Um grande estudo mostrou que muitos prestadores de cuidados primários (PCP) não estão familiarizados com os efeitos colaterais de longo prazo de quatro drogas quimioterápicas amplamente utilizadas para tratar câncer de mama e câncer colorretal, duas das formas mais comuns. Os resultados destacam a necessidade de uma melhor comunicação entre oncologistas, sobreviventes de câncer e PCPs para melhorar a continuidade dos cuidados após o paciente ter completado o seu tratamento de câncer e monitorar os sobreviventes para efeitos tardios.

Há quase 12 milhões de sobreviventes de câncer nos EUA. Na década de 1970, esse número era de três milhões.
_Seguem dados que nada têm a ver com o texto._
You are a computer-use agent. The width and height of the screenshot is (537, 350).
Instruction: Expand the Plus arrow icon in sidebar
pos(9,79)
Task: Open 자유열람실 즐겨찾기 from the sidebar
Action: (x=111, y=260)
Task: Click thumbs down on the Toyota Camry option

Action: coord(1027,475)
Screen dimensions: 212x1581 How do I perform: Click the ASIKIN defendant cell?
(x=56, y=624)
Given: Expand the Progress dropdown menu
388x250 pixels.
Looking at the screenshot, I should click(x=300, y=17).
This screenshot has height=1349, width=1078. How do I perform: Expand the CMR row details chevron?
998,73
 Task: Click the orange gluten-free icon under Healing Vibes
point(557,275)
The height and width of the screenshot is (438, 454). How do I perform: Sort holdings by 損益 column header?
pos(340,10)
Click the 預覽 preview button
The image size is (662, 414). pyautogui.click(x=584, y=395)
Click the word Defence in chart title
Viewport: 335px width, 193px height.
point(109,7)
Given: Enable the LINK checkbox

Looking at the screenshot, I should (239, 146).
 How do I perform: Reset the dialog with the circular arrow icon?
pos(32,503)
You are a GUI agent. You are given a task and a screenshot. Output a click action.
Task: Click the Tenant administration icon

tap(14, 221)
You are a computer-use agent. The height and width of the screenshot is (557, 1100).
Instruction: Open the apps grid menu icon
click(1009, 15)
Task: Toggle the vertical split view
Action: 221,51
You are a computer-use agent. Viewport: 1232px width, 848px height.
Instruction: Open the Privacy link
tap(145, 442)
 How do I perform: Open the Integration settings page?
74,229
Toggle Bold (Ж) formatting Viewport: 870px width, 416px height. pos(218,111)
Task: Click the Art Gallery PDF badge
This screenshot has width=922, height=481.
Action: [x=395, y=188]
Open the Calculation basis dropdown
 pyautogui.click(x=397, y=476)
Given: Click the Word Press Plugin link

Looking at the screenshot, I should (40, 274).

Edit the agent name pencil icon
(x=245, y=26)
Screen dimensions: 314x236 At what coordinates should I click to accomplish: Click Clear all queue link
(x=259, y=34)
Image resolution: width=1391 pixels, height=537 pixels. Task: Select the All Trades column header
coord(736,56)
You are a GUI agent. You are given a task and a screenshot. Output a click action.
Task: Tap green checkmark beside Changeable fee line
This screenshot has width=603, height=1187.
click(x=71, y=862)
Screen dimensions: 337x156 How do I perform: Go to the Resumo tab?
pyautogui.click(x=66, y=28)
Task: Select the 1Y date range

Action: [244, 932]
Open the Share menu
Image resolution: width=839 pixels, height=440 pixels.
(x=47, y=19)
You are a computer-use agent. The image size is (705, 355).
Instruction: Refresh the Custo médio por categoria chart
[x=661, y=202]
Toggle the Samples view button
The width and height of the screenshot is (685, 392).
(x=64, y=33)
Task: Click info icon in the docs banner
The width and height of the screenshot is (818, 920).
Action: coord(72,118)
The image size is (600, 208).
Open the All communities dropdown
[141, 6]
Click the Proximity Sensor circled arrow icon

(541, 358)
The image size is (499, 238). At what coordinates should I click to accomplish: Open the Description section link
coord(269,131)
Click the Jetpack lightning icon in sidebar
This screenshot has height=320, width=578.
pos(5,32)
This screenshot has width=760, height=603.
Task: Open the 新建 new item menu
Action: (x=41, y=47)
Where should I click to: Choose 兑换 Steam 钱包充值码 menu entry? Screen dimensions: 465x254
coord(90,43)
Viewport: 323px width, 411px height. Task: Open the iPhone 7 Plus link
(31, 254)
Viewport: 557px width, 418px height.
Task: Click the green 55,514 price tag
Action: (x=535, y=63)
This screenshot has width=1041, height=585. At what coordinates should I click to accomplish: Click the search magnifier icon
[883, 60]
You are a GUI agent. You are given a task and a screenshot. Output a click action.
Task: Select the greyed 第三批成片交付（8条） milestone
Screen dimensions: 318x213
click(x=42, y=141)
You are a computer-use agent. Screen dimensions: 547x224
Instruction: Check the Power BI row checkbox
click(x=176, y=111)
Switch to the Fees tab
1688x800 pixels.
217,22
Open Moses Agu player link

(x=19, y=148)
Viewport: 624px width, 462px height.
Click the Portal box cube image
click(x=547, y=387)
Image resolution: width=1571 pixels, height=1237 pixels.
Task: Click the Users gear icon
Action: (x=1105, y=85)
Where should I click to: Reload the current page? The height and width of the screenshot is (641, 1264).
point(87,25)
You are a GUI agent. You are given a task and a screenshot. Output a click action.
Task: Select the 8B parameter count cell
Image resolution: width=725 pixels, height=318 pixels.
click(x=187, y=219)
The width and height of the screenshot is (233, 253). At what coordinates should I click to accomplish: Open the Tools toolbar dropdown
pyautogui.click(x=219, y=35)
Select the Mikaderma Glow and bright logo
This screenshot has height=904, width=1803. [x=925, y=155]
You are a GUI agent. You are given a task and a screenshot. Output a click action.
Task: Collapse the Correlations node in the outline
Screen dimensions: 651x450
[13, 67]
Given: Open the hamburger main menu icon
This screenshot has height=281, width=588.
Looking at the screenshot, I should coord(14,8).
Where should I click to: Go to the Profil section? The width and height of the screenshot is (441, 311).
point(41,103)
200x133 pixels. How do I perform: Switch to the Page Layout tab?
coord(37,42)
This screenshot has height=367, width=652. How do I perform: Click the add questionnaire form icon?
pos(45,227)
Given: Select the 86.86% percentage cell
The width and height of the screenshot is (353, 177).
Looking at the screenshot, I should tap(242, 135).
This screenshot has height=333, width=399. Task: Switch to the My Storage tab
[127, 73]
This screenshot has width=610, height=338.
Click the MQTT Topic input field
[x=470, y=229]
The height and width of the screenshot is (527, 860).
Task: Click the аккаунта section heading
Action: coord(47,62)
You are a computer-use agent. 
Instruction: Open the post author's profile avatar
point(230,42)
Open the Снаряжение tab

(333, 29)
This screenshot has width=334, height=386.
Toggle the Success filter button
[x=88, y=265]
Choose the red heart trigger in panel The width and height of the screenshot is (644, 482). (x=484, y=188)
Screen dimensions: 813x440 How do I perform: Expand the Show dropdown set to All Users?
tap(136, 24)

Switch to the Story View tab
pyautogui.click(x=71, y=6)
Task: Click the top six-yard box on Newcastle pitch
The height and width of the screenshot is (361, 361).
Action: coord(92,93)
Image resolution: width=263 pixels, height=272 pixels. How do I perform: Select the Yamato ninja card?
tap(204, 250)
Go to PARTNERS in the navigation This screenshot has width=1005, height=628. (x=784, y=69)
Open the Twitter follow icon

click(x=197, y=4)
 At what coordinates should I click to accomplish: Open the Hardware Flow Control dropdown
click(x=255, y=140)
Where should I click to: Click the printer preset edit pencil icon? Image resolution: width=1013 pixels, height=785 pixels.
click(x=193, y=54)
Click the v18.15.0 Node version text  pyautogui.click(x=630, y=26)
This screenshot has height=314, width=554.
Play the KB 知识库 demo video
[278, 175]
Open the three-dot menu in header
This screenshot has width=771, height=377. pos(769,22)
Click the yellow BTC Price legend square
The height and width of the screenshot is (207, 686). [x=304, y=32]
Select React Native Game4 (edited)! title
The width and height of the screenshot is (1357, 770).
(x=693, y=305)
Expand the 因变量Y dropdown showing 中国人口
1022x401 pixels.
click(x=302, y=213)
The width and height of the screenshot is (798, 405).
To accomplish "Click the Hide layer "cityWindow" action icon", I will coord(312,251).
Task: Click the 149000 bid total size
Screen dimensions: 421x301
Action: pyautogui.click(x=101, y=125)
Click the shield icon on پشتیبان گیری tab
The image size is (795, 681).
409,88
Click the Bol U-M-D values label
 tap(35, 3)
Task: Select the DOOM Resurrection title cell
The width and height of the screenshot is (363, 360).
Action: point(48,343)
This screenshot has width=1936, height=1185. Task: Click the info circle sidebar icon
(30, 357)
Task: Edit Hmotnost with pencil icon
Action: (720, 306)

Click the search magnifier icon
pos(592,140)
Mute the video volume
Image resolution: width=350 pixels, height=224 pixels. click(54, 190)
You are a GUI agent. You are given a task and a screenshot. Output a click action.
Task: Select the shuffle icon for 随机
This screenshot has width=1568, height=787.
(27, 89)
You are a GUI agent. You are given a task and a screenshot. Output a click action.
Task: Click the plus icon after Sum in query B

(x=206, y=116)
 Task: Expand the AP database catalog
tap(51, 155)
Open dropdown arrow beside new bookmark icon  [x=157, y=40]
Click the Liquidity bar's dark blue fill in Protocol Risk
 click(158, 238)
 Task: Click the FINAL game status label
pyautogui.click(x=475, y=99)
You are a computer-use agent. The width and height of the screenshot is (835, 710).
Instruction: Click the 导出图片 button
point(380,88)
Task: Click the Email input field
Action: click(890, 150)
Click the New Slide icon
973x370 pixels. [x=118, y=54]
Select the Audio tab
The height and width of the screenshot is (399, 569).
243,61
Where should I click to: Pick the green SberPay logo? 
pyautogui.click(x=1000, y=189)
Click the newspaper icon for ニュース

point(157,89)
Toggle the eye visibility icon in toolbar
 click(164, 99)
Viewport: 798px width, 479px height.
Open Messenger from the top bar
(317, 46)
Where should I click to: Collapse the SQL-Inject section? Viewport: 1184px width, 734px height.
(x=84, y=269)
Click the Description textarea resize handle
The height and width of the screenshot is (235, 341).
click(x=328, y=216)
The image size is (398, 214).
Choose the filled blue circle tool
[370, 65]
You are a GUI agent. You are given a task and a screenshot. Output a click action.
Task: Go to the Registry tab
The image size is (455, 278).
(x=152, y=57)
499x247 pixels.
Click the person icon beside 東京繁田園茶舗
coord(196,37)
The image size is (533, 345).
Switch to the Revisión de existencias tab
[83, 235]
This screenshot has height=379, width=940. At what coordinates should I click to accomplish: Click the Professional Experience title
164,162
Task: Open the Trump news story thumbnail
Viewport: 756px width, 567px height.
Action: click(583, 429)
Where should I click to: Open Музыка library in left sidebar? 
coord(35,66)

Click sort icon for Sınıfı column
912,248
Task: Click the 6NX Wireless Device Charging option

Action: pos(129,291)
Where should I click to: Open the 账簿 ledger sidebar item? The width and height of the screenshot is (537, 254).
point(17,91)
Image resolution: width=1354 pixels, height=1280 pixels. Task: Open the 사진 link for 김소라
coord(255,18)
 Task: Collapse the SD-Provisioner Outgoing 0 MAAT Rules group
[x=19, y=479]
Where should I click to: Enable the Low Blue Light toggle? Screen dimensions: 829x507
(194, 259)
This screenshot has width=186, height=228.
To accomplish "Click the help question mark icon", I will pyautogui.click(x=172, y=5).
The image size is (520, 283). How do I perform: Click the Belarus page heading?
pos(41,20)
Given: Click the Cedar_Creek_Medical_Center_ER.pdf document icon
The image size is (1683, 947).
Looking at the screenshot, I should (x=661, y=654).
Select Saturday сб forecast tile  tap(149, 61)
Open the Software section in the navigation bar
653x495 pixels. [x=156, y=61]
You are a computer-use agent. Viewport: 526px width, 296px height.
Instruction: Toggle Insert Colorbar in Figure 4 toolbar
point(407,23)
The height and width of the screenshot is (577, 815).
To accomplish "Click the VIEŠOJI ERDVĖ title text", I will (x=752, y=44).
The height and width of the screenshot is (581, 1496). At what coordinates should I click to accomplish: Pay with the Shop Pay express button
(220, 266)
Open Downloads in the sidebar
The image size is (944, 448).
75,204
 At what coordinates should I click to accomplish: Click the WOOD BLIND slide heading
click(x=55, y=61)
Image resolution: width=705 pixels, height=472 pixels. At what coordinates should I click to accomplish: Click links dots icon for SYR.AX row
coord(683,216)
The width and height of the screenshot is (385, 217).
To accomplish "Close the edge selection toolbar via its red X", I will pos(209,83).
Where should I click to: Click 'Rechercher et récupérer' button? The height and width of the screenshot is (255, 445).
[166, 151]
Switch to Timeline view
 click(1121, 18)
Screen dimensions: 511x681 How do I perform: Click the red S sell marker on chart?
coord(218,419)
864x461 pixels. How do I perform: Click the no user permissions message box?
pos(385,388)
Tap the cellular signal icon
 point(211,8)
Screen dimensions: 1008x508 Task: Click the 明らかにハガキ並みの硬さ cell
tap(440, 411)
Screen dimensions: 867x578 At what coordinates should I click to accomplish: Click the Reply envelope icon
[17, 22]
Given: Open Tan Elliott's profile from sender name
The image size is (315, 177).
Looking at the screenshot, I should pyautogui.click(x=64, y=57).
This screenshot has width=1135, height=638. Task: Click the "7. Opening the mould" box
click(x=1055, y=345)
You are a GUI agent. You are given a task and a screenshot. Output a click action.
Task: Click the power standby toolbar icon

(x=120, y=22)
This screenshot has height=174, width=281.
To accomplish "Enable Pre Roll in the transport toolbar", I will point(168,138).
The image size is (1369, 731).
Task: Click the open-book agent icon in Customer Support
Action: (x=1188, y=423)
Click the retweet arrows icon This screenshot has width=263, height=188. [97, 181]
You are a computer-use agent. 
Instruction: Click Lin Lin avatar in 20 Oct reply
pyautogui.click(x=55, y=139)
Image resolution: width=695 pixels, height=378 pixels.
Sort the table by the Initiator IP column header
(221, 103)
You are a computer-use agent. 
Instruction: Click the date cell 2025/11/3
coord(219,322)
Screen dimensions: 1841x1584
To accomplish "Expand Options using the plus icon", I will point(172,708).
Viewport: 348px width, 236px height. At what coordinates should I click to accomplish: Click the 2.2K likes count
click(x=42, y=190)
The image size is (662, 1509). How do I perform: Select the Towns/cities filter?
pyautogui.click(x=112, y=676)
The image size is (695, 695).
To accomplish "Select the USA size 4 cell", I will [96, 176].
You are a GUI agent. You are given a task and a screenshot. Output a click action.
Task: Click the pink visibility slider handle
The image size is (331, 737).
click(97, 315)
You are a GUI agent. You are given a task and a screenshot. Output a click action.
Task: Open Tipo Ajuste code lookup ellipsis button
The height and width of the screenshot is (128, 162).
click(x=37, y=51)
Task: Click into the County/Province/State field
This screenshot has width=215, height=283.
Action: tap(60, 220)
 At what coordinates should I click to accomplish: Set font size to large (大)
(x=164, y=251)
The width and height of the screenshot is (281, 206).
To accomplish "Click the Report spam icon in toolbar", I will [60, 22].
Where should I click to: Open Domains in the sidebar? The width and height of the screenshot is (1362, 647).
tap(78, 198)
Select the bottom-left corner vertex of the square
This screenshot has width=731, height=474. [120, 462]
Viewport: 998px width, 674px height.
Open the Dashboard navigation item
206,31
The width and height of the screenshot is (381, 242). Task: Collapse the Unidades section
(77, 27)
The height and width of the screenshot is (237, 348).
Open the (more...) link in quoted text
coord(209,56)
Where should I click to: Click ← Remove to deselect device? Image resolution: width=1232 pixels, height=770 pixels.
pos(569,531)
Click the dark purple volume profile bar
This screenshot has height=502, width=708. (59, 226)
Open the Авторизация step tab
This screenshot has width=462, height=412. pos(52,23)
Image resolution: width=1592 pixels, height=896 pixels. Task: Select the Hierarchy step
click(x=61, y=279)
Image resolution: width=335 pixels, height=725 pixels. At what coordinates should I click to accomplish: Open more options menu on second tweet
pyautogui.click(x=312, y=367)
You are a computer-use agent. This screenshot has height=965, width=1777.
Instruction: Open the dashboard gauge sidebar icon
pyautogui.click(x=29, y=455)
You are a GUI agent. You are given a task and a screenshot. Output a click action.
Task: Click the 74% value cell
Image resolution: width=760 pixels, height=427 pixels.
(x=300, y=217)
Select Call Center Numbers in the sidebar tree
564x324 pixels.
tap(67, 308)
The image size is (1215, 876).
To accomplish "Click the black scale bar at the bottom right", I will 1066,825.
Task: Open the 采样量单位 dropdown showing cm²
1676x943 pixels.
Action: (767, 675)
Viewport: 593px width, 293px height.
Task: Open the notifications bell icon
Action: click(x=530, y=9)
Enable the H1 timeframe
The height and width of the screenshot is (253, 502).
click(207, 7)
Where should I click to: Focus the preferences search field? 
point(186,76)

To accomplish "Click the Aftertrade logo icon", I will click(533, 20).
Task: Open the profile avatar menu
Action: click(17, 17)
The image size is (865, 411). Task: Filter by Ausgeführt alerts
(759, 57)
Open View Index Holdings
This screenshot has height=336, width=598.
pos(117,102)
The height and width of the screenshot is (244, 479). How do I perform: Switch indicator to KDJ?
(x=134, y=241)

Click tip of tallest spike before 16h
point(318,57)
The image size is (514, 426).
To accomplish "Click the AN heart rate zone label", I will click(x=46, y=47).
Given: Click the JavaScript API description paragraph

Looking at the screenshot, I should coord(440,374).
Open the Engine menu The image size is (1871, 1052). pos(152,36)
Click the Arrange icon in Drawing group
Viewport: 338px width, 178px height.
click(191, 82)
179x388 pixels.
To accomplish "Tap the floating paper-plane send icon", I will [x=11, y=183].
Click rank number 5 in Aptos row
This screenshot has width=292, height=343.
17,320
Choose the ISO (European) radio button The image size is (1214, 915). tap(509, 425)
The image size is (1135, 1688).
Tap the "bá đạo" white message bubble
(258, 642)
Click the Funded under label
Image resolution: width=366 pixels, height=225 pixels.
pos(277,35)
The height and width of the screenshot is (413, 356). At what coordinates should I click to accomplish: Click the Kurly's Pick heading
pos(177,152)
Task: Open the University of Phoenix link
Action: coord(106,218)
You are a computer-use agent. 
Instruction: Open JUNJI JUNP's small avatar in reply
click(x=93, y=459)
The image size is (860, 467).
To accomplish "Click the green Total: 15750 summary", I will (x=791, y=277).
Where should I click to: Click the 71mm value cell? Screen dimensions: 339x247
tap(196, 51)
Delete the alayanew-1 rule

Uma vez que o tratamento do câncer termina, os sobreviventes são, eventualmente, vistos mais comumente em ambientes de cuidados primários para acompanhamento contínuo.

Resultados anteriores da pesquisa ─  the Survey of Physician Attitudes Regarding the Care of Cancer Survivors (SPARCCS) ─ revelaram que muitos PCPs sentem que não têm o conhecimento e confiança para cuidar de pessoas que foram tratadas para o câncer. A nova análise examina especificamente o conhecimento dos efeitos tardios mais comuns  do tratamento, incluindo problemas de função cardíaca, problemas nervosos, menopausa prematura e um segundo câncer.

SPARCCS entrevistou 1.072 PCPs e 1.130 oncologistas pelo correio em 2009. Os médicos foram convidados a escolher qual dos cinco efeitos tardios de cada um dos quatro medicamentos amplamente utilizados para o tratamento dos cânceres de mama e colorretal ─ doxorrubicina (adriamicina), paclitaxel (Taxol), oxaliplatina (Eloxatin), e ciclofosfamida (Cytoxan) ─ eles têm observado com mais freqüência em suas práticas.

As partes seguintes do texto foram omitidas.